Network ports

This topic provides high-level information about port numbers, protocol of port numbers, and communication details (unidirectional or bidirectional) that you can consider while planning for Remedy deployment. 

Portmapper

A portmapper functions as a directory of services and the ports on which those services are running. Processes can opt to register or not register their location with a portmapper. A common reason for not registering with a portmapper is security.

If a Remedy AR System server is registered with a portmapper, your clients do not need to know what port the server is listening on because the clients can identify the port by using the portmapper and direct API calls to the appropriate TCP port. If a server is not registered with a portmapper, you must assign a TCP port number to that server. If you do not specify a port, the operating system searches for an open port and assigns it whenever the AR System server starts. As a result, the AR System clients will not know how to connect to the AR System server as the port will be different every time the AR System server is restarted.

Registering with a portmapper and assigning TCP port numbers are not mutually exclusive options. You can do both. If you specify a particular port for a server and register the server with a portmapper. Clients within the firewall do not need to be configured to access the specified port number.

If the AR System server is not registered with a portmapper:

• Client processes must be able to identify the port to communicate on to contact the server. 
• The client/server interaction still requires the use of RPC when specific ports are used.

Windows and portmapper services

A portmapper service is provided with AR System server for Windows, as many Windows platforms do not have a portmapper service. If you already have a portmapper, you can register AR System with your existing portmapper service. If you do not have a portmapper, you can specify that the AR System Portmapper service needs to be started and used as the portmapper for the system. 

AR System does not include a portmapper service for Linux, as all Linux operating systems include a portmapper as a standard feature.

Default port numbers

The port number for each application must be unique. No application can use a port number that is already assigned to another application. The installer automatically selects the port numbers for the different components during installation. For Remedy Mid Tier, installer prompts to enter a port number. You can specify any available port.

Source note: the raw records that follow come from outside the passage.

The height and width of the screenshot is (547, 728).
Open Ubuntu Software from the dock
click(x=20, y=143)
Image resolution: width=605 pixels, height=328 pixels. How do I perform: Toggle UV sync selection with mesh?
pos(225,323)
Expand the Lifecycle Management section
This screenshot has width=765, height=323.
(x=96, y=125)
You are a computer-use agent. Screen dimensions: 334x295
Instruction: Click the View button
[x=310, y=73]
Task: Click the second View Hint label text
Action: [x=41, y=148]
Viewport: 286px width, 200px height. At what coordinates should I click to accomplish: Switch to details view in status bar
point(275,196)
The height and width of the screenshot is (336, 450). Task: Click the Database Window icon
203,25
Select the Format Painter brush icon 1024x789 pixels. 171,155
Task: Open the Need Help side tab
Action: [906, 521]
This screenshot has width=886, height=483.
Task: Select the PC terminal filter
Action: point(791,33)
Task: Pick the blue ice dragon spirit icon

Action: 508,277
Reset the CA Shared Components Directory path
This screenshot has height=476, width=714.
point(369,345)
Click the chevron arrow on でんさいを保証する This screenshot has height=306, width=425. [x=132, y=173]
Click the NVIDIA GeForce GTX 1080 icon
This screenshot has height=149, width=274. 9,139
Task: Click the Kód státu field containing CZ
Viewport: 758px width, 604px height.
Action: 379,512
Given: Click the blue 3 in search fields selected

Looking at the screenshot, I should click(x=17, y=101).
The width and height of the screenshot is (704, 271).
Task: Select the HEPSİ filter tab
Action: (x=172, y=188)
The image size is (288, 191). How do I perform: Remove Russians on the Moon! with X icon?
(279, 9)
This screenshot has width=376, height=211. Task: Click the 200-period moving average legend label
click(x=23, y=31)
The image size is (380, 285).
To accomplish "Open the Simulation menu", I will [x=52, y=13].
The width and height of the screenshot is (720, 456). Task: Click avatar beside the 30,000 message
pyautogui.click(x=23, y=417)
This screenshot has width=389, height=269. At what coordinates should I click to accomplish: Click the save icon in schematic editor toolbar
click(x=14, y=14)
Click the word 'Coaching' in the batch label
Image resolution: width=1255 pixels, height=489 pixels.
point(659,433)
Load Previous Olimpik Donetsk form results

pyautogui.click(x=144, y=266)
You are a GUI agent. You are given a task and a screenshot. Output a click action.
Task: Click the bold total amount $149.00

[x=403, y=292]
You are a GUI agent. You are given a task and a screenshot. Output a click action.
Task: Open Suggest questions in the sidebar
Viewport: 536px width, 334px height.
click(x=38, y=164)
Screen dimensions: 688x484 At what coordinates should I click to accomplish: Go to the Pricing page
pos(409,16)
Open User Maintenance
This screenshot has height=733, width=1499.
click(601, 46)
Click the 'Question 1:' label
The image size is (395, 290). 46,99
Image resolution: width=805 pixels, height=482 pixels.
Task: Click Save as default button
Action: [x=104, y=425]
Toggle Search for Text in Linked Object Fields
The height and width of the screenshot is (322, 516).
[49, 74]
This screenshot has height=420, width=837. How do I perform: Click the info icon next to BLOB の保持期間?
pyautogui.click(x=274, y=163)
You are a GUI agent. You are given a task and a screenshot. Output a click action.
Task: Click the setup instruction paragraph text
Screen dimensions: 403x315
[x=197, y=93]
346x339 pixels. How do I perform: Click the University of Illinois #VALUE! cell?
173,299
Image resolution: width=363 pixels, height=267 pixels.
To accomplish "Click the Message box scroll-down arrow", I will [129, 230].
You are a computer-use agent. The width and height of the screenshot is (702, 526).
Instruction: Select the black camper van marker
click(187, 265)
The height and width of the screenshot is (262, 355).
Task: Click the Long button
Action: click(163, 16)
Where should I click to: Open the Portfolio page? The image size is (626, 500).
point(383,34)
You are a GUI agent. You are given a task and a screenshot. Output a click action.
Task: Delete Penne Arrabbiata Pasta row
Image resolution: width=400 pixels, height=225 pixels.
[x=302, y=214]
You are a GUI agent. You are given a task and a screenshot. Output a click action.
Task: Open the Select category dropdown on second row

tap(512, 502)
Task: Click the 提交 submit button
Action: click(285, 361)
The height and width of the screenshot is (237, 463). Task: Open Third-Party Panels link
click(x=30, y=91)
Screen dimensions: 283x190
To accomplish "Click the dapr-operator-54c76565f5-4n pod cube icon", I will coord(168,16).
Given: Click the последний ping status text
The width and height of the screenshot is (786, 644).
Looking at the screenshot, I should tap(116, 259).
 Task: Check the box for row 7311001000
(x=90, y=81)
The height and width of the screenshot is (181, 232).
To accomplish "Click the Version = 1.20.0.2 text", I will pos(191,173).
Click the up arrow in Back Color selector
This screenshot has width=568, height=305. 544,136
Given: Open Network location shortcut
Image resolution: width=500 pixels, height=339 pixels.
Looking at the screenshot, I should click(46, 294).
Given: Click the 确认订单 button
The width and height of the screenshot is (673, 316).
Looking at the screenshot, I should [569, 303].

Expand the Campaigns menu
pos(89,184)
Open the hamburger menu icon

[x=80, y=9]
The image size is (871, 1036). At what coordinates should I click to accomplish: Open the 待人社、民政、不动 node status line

The following default port numbers are assigned during Remedy AR System installation:

The AR System server does not have any default ports. You can specify a port number for the AR System server by using the AR System Administration Console. For more information, see Setting ports and RPC numbers in the Remedy AR System documentation.

The following diagram shows the Remedy ITSM Suite components and the network ports they use.

BMC Atrium Core ports

The following table lists the default port number for all BMC Atrium Core features. The port numbers are configurable to any other port number.

Database ports

The following table lists the default third-party port numbers that are used by the Remedy products to communicate with the database server. The port numbers are configurable to any other port number.

Encryption information

The following table shows which communications strings you can encrypt between the various components. HTTPS ports are web-based communications using SSL to encrypt, and TCP ports are all other ports whose port numbers are configurable and use DES encryption out of the box. These can be configured within the AR Server configuration settings on the Encryption tab. Set the New Encryption Settings - Security Policy option to Required, and set Data Key Details - Algorithm Options to DES. DES encryption can also be upgraded to use more advanced encryption algorithms via the Performance (128 bit) and Premium (256 bit) upgrade packages.

Firewall ports

BMC Service Support products that are based on the Remedy AR System platform — Remedy ITSM, BMC Service Request Management, BMC Service Level Management, and BMC Knowledge Management — need three ports to open during firewall configuration. Remedy AR System does not use a port range to work. The required ports are:

• A port for the Remedy AR System server to enable connectivity with the Remedy clients
• A port for the Plugin server, which enables access to any plugin that you want to load on the Remedy AR System environment, such as:
  • Web services plugin (to enable web services in the Remedy environment)
  • AREA LDAP (for external authentication if you want to authenticate Remedy users from your Microsoft Windows Active Directory)
• An outbound port for Remedy Alert, which the server will use when sending alerts

The portmapper of Remedy AR System uses UDP port – 111. If you do not specify a specific TCP port (TCD-Specific-Port), the system uses UDP to connect to portmapper to find where the Remedy AR System server is running. The ar.conf file (the AR Server configuration file) contains a setting, Register-With-Portmapper, to enable portmapper. You can use this setting to prevent the Remedy AR System server from registering with portmapper. You use this feature in conjunction with setting specific ports to enable you to run servers on computers that do not have portmapper. Valid values are T and F. The default is T (register with portmapper).

The Remedy AR System server port can use any port greater than 1024. Clients must be configured with the server port number to enable server access without the use of portmapper. When servers are configured to run on specific TCP ports, the clients must be configured to match.

The AR Plugin server port  and the Alert Outbound Port must be greater than 1024. For detailed firewall configuration requirements for Remedy AR System, see Configuring firewalls with AR system servers in the Remedy AR system documentation.